Combining Gradient Information and Primitive Directions for High-Performance Mixed-Integer Optimization

TL;DR

This paper introduces a novel optimization framework that combines gradient information and primitive directions for bound-constrained mixed-integer problems, demonstrating superior efficiency and effectiveness over existing methods.

Contribution

It proposes a new algorithmic approach that integrates derivative-based and primitive directions, matching convergence rates of derivative-free methods while outperforming them in practice.

Findings

Outperforms existing derivative-free methods in efficiency

Achieves better effectiveness in solution quality

Matches convergence properties of derivative-free algorithms

Abstract

In this paper we consider bound-constrained mixed-integer optimization problems where the objective function is differentiable w.r.t.\ the continuous variables for every configuration of the integer variables.
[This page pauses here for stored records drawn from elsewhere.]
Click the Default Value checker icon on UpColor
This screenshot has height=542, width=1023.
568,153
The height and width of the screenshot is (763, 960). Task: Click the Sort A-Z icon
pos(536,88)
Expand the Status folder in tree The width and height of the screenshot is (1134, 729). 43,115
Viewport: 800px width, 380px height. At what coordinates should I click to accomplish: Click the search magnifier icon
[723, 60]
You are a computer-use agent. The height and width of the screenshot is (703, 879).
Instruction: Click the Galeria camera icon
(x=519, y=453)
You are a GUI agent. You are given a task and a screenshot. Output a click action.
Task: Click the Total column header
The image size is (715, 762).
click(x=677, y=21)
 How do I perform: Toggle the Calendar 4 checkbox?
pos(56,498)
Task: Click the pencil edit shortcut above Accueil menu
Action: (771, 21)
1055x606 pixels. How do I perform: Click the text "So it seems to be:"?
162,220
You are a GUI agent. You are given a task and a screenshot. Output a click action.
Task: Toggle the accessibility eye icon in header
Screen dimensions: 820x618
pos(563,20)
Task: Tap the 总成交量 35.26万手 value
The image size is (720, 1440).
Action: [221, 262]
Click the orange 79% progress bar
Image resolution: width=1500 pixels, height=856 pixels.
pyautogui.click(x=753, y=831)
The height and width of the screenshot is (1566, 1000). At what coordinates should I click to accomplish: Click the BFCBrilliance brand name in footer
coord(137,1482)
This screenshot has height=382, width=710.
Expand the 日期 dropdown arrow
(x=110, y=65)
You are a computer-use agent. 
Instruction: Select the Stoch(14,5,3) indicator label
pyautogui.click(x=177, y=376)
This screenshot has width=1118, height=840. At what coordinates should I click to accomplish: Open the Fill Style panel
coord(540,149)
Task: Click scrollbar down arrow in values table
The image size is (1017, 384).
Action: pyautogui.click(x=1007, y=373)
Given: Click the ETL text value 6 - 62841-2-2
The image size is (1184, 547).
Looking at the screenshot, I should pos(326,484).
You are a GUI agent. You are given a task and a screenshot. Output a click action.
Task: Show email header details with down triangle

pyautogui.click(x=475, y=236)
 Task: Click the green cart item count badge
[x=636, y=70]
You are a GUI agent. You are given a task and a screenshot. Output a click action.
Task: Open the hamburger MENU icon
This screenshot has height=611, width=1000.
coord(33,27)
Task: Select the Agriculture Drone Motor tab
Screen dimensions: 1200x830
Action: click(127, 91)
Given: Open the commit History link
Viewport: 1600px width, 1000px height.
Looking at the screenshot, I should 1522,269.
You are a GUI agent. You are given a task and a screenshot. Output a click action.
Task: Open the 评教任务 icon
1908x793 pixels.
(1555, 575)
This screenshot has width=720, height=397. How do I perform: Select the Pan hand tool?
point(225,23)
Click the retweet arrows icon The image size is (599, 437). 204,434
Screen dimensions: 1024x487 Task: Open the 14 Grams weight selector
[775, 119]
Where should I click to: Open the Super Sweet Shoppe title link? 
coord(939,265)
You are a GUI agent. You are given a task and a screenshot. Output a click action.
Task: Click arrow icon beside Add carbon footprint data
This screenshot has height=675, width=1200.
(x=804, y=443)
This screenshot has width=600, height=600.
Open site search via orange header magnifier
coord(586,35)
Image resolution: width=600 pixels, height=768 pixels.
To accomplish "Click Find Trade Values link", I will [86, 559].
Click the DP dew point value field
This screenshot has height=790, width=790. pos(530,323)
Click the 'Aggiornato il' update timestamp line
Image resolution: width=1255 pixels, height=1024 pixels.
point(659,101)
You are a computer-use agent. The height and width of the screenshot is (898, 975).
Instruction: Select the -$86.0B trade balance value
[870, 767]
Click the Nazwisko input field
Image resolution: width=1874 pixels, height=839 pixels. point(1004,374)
We mainly suggest to exploit derivative information when possible in these scenarios: concretely, we propose an algorithmic framework that carries out local optimization steps, alternating searches along gradient-based and primitive directions. The algorithm is shown to match the convergence properties of a derivative-free counterpart. Most importantly, the results of thorough computational experiments show that the proposed method clearly outperforms not only the derivative-free approach but also the main alternatives available from the literature to be used in the considered setting, both in terms of efficiency and effectiveness.